Grand Almotasim caresse du bout des doigts un filetage vide. Avec ses yeux du bout des doigts, il regarde un trou silencieux, il sent une langue muette qui laisse entendre à peine quelques signes de contraction,
trois minutes chaque nuit
3 manières de marcher résonnent sur un même plancher, des crissements de pieds animés par l’esprit d’une connaissance aventureuse [ORBIS SENSUALIUM PICTUS] trouvent leur mouvement en marchant
et etiam... Narcissae placandis manibus, en un instant, la plus petite partie du temps qu’il soit possible à Grand Almotasim de mesurer, là, entre la page 1 et la page 2, dans un interstice imperceptible, apparaît en écriture miroir la page 3 suspendue à un fil de la Vierge. [La réalité d’une page est un rapport entre deux pages.]

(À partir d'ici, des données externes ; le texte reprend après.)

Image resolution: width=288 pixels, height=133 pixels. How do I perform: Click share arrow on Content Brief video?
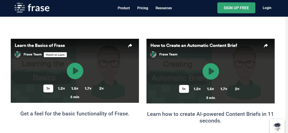coord(266,45)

Grand Almotasim n’a jamais vu autant de choses dans un si petit espace. Sa vision s’acumine et il voit tout en mouvement. Déplacements de perception : il voit l’œil mouillé, la grande douche, le miroir d’eau, les gouttelettes en suspension, il voit l’autre miroir, il voit le télescope qui grandit sans fin pour atteindre deux petites étoiles, il voit la perspective d’une figure glabre en forme d’amande, il voit une expérience à la trame incertaine, il voit des images réfléchies et amplifiées, il voit la sphère des vibrations infinies du sens, et ses yeux voient la chose du mystère, la petite ouverture circulaire suspendue majestueusement. Tout bouge, au dessus, au dessous, au-dedans, tout passe dans l’espace. La réalité déborde, sans varlope pour la raboter.
La libration de la lune libère des corps solides, non des images plates. Dans le fonds des savoirs de Grand Almotasim le monde des curiosités a un cabinet et une chambre des merveilles édifiés sur un même plateau qui tourne et qui le sert.

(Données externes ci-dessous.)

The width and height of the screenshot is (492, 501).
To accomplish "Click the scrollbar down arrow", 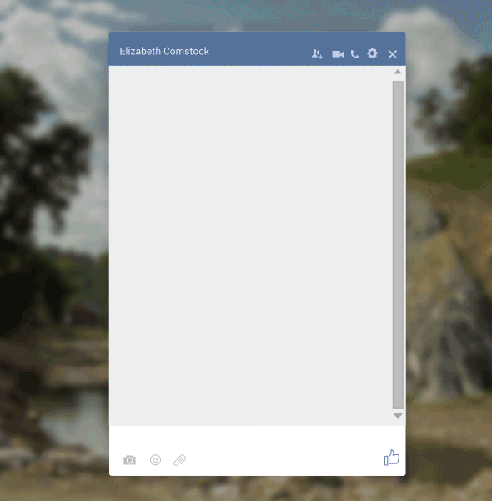I will pos(398,416).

Comme un ruban de marque page prisonnier de ses lectures et de ses rêves les plus secrets, une forme s’évade de l’édifice pour faire preuve d’existence visible. Elle danse la ghost dance, elle chante Jean de la lune, elle joue de sa photogénie avec un "naturel" d’enfant. D’ailleurs elle rougit comme un enfant.
Pourtant le texte est écrit noir sur blanc avec l’alphabet de la lune. Un rayon sélène se pose et dessine un œil, des yeux, ici, des yeux, sur le corps entier d’une femme qui écrit sur le mur opposé le mot « lune ». [Écrire et dessiner sont identiques en leur fond], le rayon photographie une pensée.
Grand Almotasim prend la troisième feuille. Le geste suspendu au fil de la Vierge, il la serre très fort dans ses mains. Il en fait une boule, une balle, une bulle. Il dit qu’elle est retrouvée.
– Quoi ? demande Carmen.
Pas de réponse. Il garde le secret de son geste. Carmen Hacedora perçoit dans la pièce inversée — l’autre côté du cabinet — une intonation, un reflet, qui se redresse lorsqu’elle se place tout près, au dessus, en regardant vers la gauche.
Elle doit suivre la vibration de ce langage articulé jusque dans la chambre obscure pour pouvoir voir ce qui est dit [voir se fait toujours par un petit trou].
– Viens Petite Philocalie, dit Grand Almotasim.
Or, Petite Philocalie a les lèvres fermées et le reflet reste muet.
Il n’y a rien à venir, mais ça revient toujours dans un paysage feuilleté comme un flip book.
Il suffit d’un regard — et d’un petit trou — pour que le monde soit interminablement plein, beau, rond.
[1] « Rejouer indéfiniment la même scène devant un public qui vieillit et finit par mourir ». Cf. petite philocalie n°1 : Dora Garcia, 100 œuvres d’art impossibles, 2001
[2] Dans cette chronique, toutes les phrases en italiques sont extraites des livres de Suzanne Doppelt, et plus particulièrement de Lazy Suzie, P.O.L., 2009 et Le Monde est beau, il est rond, Inventaire/Invention, 2008.